Feature article Published on 29 Jun, 2009
Novel foods: now and in the future
Filed by Hannah Green
The European novel food regulation is often perceived as a hurdle to food trade by some importers, or as a barrier to innovation by manufacturers of new ingredients. Annie-Laure Robin from Leatherhead Food Research (formerly Leatherhead Food International) looks at the processes and reasons behind the regulation.

The ‘natural’ sweetener stevia hasn’t yet achieved novel food approval in the EU
Any innovative or traditional food product that has no significant history of human consumption in the European Union before 15 May 1997 would be considered novel in the EU, and must undergo a rigorous pre-market safety assessment, according to the European novel food regulation (1). This means that a company cannot market a novel food in the EU if it hasn’t been given clearance under this regulation.
For example, stevia is currently sold as a ‘natural’ sweetener outside the EU. An application was submitted in 1998 for the authorisation of the placing on the EU market of stevia (the plants and dried leaves of stevia rebaudiana Bertoni) as a novel ingredient. But the data provided in this application wasn’t sufficient to demonstrate the safety of this product.
Consequently, stevia hasn’t been authorised for sale as a food or food ingredient in the EU. Any company can still apply for the authorisation of stevia as a novel food ingredient in the EU if they feel that they can demonstrate its safety according to the assessment criteria set in (EC) 258/97. In 2007, the European Stevia Association (Eustas) submitted a novel food dossier to the German competent authority, which hasn’t yet completed its initial assessment.
Another example is the traditional ingredient baobab fruit pulp, which is widely used and safely consumed in Africa and was approved as a novel food ingredient in the EU in June 2008, almost two years after the submission of the novel food application.
The onus is on a manufacturer or an importer of a product to demonstrate that their product isn’t novel. Unfortunately, the novel food regulation doesn’t define what constitutes ‘human consumption to a significant degree’, which is the central criterion for establishing whether a food falls within the scope of the regulation. However, it’s understood that significant consumption would be demonstrated by evidence of sale to the general public in a range of locations, and in non-trivial amounts, before the cut-off date of 15 May 1997. This can prove quite often challenging to demonstrate for the industry, as some sales records are destroyed after five years. The solution is then to look at any publications showing that the product has been marketed and consumed before 15 May 1997.
There are 27 competent authorities on Novel Foods in the EU, one for each member state. They’re responsible for deciding if an ingredient should be considered novel or not and they all meet regularly in Brussels to discuss this with the Commission. A Commission Novel Food catalogue is available online.
A novel food can fall into one of four categories:
- It can have a new or intentionally modified primary molecular structure.
- It can consist of or be isolated from microorganisms, fungi or algae.
- It can be a plant (or its extracts), or can be a product isolated from animals.
- It can be a product obtained by a production process not currently used, which makes significant changes to the composition or structure of the food that affect its nutritional value, metabolism or level of undesirable substances.
Genetically modified (GM) foods originally fell under the scope of the novel foods regulation, but in 2003, a new European legal framework for GM foods was adopted for their approval, labelling and traceability. GM foods were therefore removed from the scope of the novel food regulation.
Seeking authorisation

© Ed Phillips/Dreamstime.com
There are two ways of having a novel food authorised in the EU. The first one is the full novel food procedure. It can be very costly and time-consuming for companies to achieve approval for marketing their novel food product under this procedure, which isn’t centralised. A member state must give an opinion on a novel food dossier within three months, but this timeframe is frequently extended as additional data is often required from the applicant to complete the assessment of the dossier.

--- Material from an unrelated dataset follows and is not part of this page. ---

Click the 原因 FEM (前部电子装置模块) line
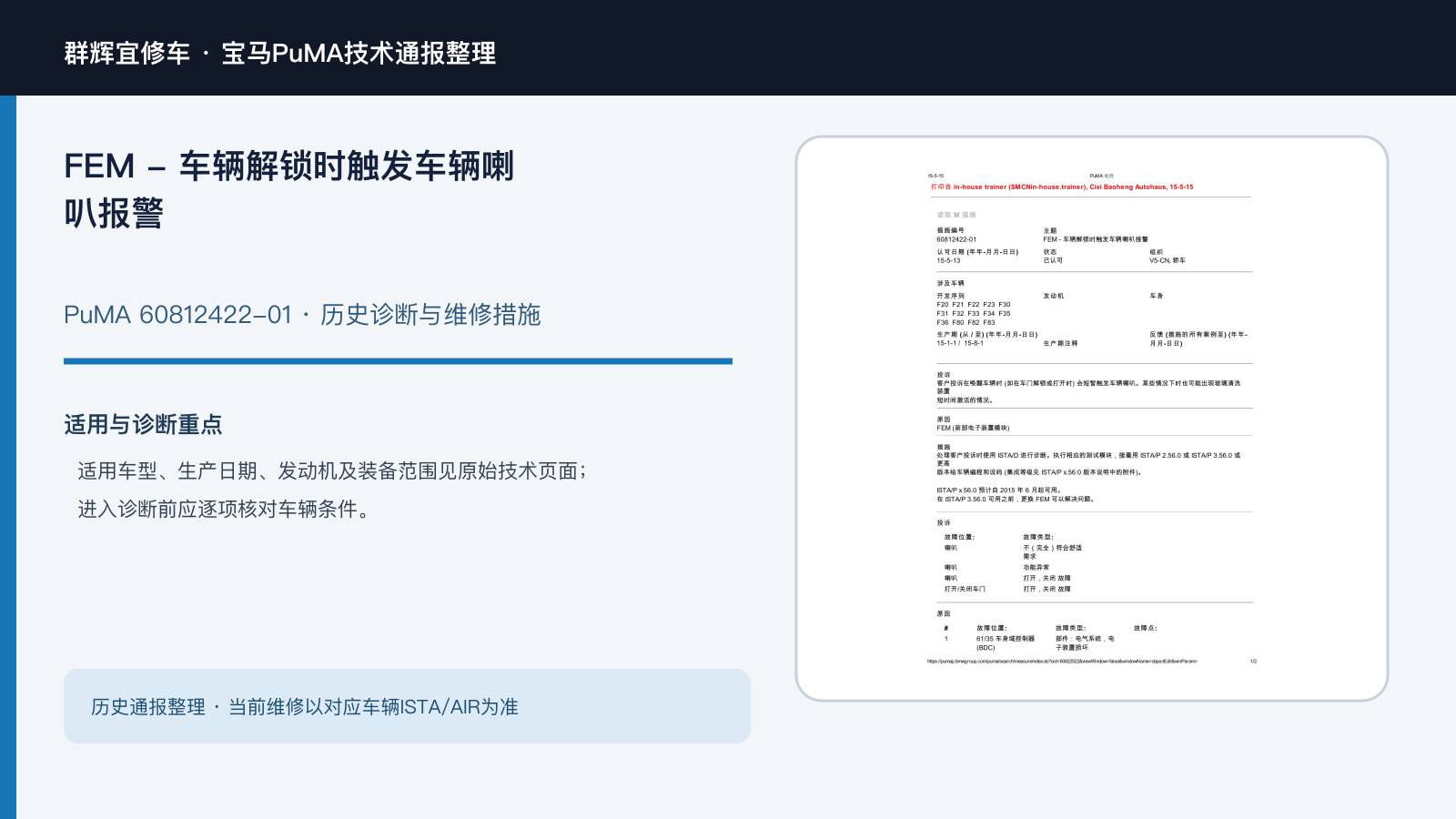This screenshot has height=819, width=1456. pos(973,424)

Once the initial assessment is completed, the remaining 26 member states are consulted and they can raise comments or objections within two months. If objections are raised, the European Food Safety Authority is asked to provide an opinion. Based on this, a final decision on whether to approve or reject the novel food product must be reached between member states through a qualified majority vote in Brussels. The whole process of assessing a full novel foods dossier can take as little as eight months. However, the majority of cases take two to three years, or more.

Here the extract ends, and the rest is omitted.